宝石みたいな婚前同居〜一夜限りのはずが強引御曹司に迫られています〜
予想もしていなかった話に面食らう。
それも昨日の今日でホテルベリが丘?
「君も知ってると思うけど、ダイヤモンドホテルとホテルベリが丘は同じ金剛グループ系列だろう?毎年グループ内のホテルでの人事異動があるんだけど、今年は白金が推薦されたんだ。

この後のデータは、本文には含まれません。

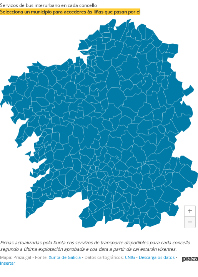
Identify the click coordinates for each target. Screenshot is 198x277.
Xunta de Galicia (65, 257)
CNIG (130, 257)
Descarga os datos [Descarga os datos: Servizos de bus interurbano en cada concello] (157, 257)
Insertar (7, 263)
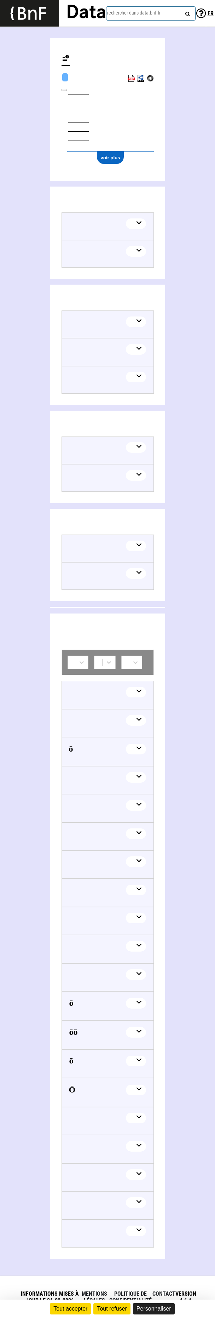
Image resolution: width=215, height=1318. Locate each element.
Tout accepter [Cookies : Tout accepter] (70, 1309)
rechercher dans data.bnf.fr (134, 13)
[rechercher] (186, 12)
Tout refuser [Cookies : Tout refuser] (112, 1309)
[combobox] (151, 13)
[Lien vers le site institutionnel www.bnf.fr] (29, 13)
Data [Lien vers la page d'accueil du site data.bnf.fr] (86, 13)
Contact (163, 1293)
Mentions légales (94, 1297)
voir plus (110, 157)
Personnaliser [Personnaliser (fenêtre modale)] (153, 1309)
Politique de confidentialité (130, 1297)
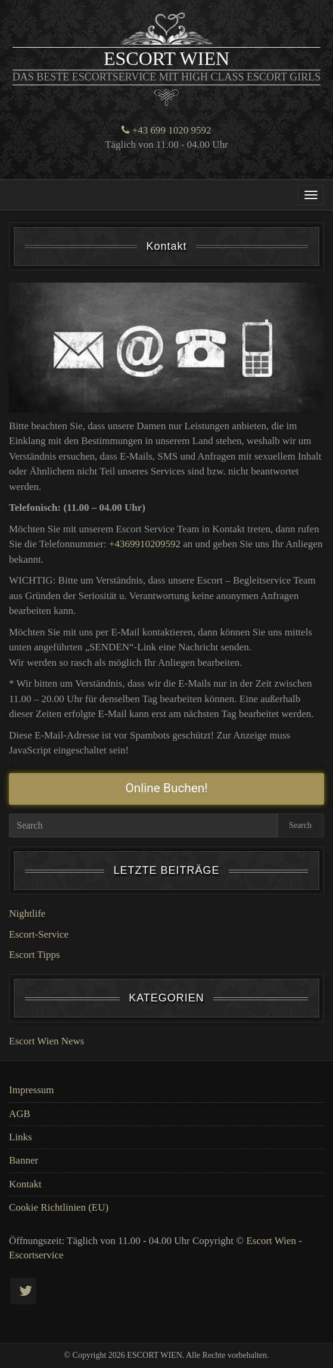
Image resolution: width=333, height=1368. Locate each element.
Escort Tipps (34, 954)
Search (300, 825)
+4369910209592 (144, 544)
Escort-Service (39, 934)
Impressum (31, 1090)
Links (20, 1137)
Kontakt (25, 1184)
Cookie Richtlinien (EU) (58, 1207)
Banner (23, 1160)
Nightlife (27, 913)
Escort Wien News (46, 1041)
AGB (19, 1113)
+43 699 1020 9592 (166, 130)
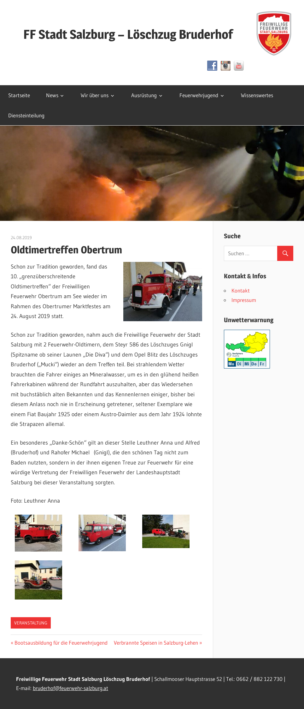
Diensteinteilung (26, 115)
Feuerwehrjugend (198, 95)
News (52, 95)
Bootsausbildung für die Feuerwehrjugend (61, 642)
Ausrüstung (144, 95)
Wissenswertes (257, 95)
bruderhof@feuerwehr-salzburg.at (70, 688)
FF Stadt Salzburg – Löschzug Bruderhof (128, 34)
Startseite (19, 95)
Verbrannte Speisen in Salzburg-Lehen (156, 642)
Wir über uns (94, 95)
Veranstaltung (30, 623)
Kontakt (240, 290)
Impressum (243, 300)
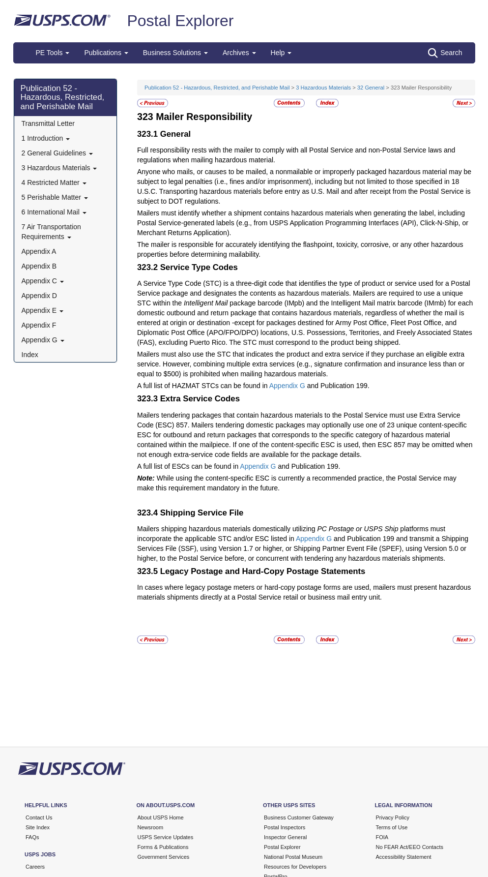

まあ異動といっても、グループ内留学と思ってもらえたらいいかな?他のグループホテルを見ることで学べることが沢山あるからね」
グループ内留学があるのは先輩から聞いたことがあった。選ばれた人は期待されている人材だということで、とても栄誉なことだと聞いたことがある。
それに自分が選ばれるなんて光栄なことだ。
だが、素直には喜べなかった。
そもそもホテルベリが丘がうちのホテルと同じグループだってこと、すっかり忘れていた……。
全くなんてタイミングなのだろう。
あの人と再び会うことになるかもしれない。いやでも、そんな偶然あるはずがない。
再会したところで、私たちはただ一夜を共にしただけの関係だ。それ以上に何か起こることはあり得ない。
それよりもこれは私にとって、大きなビジネスチャンスとなる。
「部長、是非行かせてください」
こうして私は一ヶ月後、年明け早々にホテルベリが丘のブライダル部門に異動することになった。